Summertime Render – 24

OK, I admit I’m a little confused by what happened at the end there.  But we’ll get to that soon enough – a lot went down before we got to that point.  For me the big positive here is that the big climax happened in then penultimate episode and not the finale.  This is a big pet peeve of mine, but it especially applies to two-cour series – always give yourself time for a denouement.  When you spend six months with a group of characters, it’s infuriating to have the action finale take place at the literal end of the series.  Audiences need the chance to look back, reflect, and move on along with the characters.  So kudos to Summertime Render for (apparently) getting that right.

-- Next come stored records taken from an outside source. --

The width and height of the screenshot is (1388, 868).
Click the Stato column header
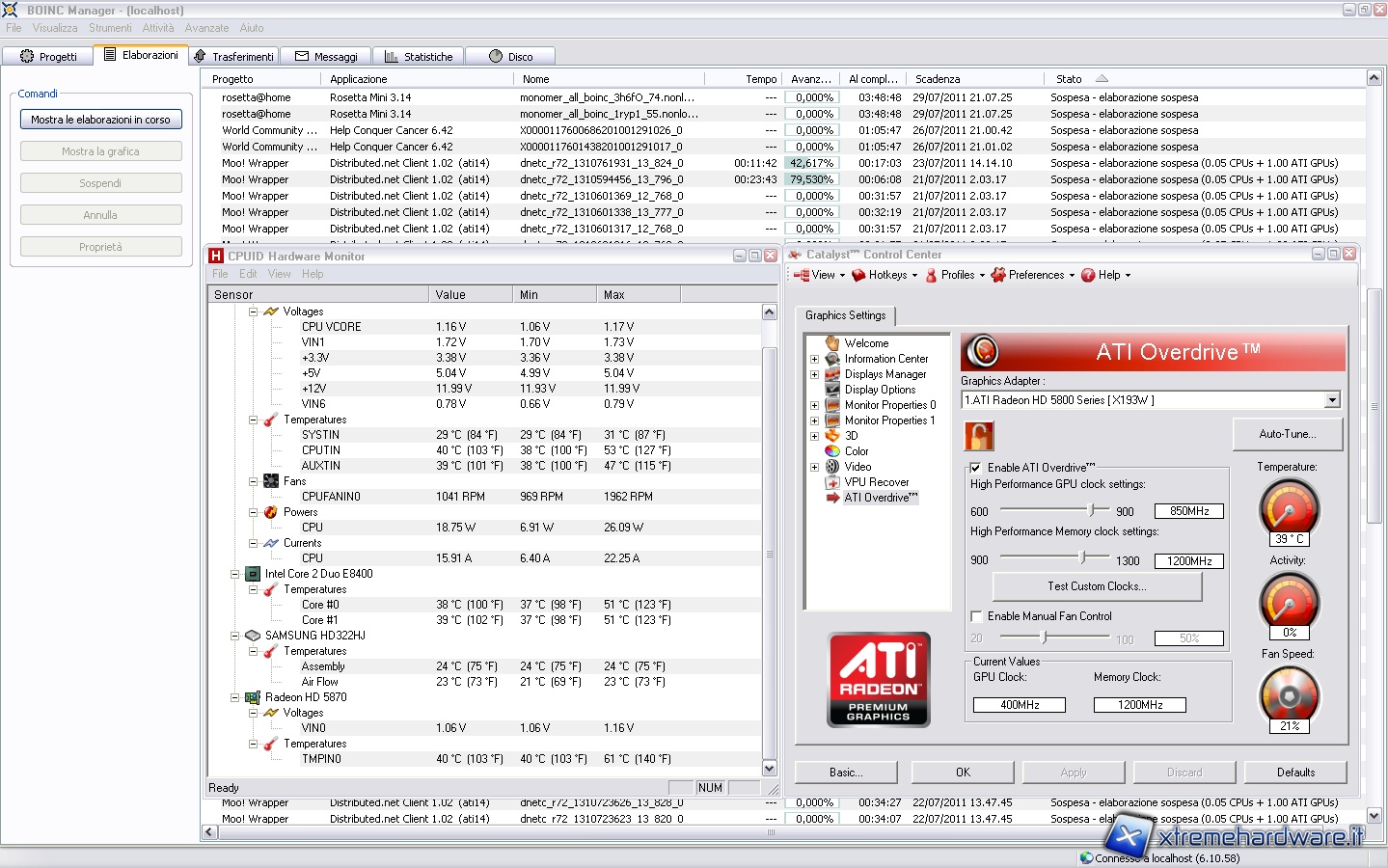click(1069, 79)

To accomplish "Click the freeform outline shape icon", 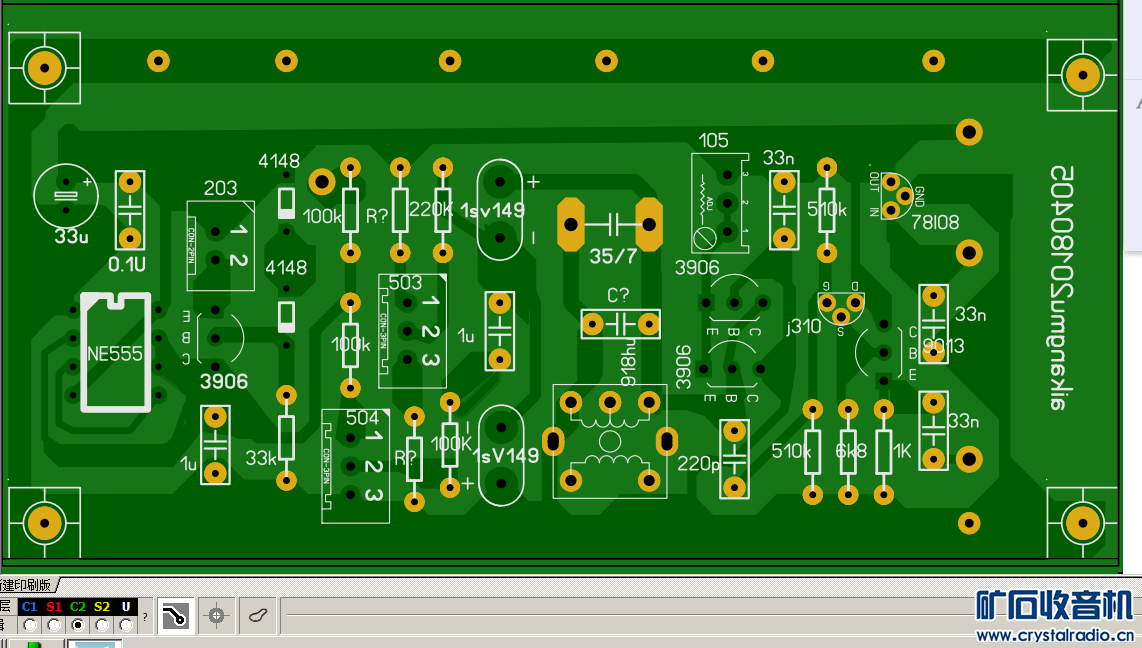I will (x=258, y=616).
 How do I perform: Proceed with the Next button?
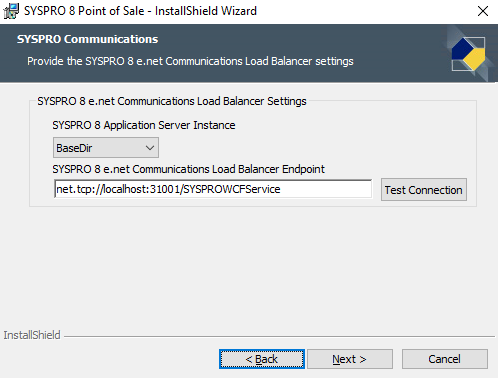(x=350, y=359)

All that requires that we get Shide out of the way this week.  He is, as he so fondly refers to himself, the final boss.  I saw some grousing about his motivation in certain circles, but it kind of makes sense for me.  He’s completely driven by ego.  He hung around for 326 years by switching bodies, hoping to live effectively forever and see the end of all things.  When he realized that wasn’t going to be possible thanks to Hiruko, he decided to just move the end up to this lifetime so he could see it anyway.  If I can’t live no one else should be able to either, in effect.  That’s pretty solid villainy to me.

Shide seems thoroughly on the ascendancy in this final showdown with Shinpei, but there are basically two wild cards left for the good guys to play.  First, Shinpei’s idea to have Ryuunosuke take over Shide’s shadow armor and keep him from moving.  A very good idea – not surprisingly, Hizuru already had it once.  The other is Ushio’s notion to turn herself into a shotgun shell so she can be fired into Shide’s body and hack-erase it.  The problem is it takes two minutes for her to do that (naturally) and two minutes as this battle is going might as well be a century.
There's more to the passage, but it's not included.